La gente se reúne para mirar al cielo. Lo hace en lugares en los que el paisaje celeste tiene una memoria trágica. En silencio, inmóviles, todas las personas esperan la llegada de algo desconocido, como si tras las nubes se escondiesen los secretos de su futuro y la cura para un pasado herido. Entonces, de entre las nubes, como ocurre en las memorias bélicas, surge un helicóptero del que comienzan a desprenderse marcapáginas que giran en el aire como trenzas en el viento. Son los poemas que curan la historia de los países. Es el colectivo chileno Casagrande bombardeando las plazas con poesía. Ocurrió en Santiago de Chile, Dubrovnik, Gernika, Varsovia, Berlín, Londres y Milán, todas ellas ciudades arrasadas por el fuego. Este jueves ocurrirá en Madrid.

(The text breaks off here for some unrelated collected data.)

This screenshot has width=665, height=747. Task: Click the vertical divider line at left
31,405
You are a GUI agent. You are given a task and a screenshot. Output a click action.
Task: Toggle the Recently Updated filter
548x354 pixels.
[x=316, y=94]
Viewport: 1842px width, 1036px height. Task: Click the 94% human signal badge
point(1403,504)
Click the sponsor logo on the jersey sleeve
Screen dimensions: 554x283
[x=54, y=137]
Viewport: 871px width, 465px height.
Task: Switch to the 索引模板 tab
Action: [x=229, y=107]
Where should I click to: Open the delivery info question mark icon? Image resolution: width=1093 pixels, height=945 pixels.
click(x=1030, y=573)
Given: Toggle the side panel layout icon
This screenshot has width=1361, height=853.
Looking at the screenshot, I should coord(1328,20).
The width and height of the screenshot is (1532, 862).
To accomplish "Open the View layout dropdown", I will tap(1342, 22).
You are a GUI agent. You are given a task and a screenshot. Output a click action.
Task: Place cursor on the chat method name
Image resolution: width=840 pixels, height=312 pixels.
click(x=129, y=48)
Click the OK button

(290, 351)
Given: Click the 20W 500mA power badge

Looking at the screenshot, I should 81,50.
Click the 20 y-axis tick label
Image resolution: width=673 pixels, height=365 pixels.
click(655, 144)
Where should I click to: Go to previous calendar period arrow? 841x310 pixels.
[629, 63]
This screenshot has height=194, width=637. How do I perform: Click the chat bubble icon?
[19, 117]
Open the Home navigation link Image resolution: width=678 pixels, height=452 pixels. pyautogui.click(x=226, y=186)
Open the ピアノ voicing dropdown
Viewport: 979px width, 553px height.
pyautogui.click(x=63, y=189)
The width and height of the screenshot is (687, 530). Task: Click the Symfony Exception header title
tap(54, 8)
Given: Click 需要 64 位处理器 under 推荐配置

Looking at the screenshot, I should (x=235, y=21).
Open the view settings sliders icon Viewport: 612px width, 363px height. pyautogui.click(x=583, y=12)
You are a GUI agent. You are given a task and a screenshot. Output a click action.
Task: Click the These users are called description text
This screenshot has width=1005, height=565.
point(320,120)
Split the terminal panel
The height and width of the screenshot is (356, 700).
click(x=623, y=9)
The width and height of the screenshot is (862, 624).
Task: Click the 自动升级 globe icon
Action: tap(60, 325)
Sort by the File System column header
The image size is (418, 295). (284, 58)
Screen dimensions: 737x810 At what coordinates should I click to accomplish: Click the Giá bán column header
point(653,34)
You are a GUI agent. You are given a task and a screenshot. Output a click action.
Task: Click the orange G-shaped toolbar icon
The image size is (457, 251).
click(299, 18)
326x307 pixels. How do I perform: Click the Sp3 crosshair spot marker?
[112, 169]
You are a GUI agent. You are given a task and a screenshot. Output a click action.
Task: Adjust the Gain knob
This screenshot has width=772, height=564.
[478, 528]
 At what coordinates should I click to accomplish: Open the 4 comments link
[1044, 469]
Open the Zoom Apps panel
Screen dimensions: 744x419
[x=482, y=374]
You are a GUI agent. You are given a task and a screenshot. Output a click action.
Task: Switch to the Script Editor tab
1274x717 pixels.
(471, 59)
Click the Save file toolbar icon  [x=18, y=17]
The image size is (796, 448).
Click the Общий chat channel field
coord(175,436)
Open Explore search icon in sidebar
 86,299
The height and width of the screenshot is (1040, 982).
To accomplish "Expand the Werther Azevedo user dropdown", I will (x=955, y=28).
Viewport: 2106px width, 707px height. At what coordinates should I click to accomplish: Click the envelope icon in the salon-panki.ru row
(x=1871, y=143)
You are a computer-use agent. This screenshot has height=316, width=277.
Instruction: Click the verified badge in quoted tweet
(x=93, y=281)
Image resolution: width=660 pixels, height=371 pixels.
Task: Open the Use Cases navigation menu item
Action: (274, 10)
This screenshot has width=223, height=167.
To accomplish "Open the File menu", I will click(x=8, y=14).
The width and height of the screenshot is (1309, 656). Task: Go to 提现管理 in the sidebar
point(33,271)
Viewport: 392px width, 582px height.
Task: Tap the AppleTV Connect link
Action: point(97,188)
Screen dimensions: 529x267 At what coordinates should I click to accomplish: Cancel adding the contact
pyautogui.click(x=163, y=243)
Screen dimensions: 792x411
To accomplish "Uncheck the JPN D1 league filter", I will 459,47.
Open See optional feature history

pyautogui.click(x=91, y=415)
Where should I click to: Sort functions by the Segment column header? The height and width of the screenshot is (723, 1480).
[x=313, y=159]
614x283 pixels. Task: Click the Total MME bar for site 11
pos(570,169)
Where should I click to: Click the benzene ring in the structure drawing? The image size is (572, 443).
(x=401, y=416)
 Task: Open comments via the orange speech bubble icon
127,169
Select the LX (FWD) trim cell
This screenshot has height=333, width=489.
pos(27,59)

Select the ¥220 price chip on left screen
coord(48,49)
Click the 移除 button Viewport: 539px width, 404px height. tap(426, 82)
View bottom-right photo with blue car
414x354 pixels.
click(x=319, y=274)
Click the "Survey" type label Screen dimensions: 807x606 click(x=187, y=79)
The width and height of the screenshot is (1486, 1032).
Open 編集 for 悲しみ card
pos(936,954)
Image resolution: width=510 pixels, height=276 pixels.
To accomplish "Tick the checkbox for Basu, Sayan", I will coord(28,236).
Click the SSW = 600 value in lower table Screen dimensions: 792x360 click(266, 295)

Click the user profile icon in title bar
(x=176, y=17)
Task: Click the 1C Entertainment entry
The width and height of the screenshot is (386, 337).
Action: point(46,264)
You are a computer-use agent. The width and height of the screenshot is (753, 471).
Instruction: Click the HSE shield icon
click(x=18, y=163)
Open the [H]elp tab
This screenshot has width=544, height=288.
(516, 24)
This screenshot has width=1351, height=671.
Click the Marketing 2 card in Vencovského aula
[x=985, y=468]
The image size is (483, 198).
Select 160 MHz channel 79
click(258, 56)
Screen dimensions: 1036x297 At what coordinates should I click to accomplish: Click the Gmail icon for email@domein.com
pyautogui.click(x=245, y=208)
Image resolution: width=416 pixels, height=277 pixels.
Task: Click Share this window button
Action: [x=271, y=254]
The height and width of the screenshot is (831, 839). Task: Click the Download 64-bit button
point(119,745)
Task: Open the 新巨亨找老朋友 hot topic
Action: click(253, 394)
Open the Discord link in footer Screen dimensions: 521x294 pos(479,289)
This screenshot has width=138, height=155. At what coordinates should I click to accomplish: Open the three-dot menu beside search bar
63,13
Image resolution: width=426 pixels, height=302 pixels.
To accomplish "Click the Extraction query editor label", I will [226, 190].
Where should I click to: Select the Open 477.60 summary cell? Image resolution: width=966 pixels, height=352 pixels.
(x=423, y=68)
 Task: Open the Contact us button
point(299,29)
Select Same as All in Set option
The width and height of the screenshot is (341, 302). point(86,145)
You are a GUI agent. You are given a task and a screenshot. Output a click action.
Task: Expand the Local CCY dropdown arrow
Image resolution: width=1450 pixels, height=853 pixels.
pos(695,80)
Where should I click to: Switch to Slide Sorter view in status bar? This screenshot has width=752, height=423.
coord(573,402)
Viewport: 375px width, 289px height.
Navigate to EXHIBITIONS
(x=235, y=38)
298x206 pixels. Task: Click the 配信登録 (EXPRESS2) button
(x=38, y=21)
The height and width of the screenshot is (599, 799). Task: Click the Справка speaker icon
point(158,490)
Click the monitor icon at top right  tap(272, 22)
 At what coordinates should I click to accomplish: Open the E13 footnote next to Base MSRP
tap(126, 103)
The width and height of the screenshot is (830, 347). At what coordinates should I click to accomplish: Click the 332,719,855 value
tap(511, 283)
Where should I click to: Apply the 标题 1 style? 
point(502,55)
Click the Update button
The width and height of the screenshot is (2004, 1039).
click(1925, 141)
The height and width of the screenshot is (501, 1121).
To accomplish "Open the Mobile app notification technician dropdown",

La Plaza Mayor será testigo del octavo bombardeo de poemas de Casagrande, un grupo de cuatro poetas multidisciplinares y con clara vocación performativa. “Nuestro nacimiento ya fue político, ya que somos hijos de 1973, el año en que la dictadura de Pinochet derrocó a Salvador Allende”, afirma Joaquín Prieto, uno de sus miembros. El origen del colectivo se fraguó en dos frentes: el primero, la amistad que unía a Joaquín y Cristóbal Bianchi desde el colegio; el segundo, el de las becas para poetas jóvenes de la Fundación Pablo Neruda, donde Cristóbal conoció a los otros dos miembros, Julio Carrasco y Santiago Barcaza.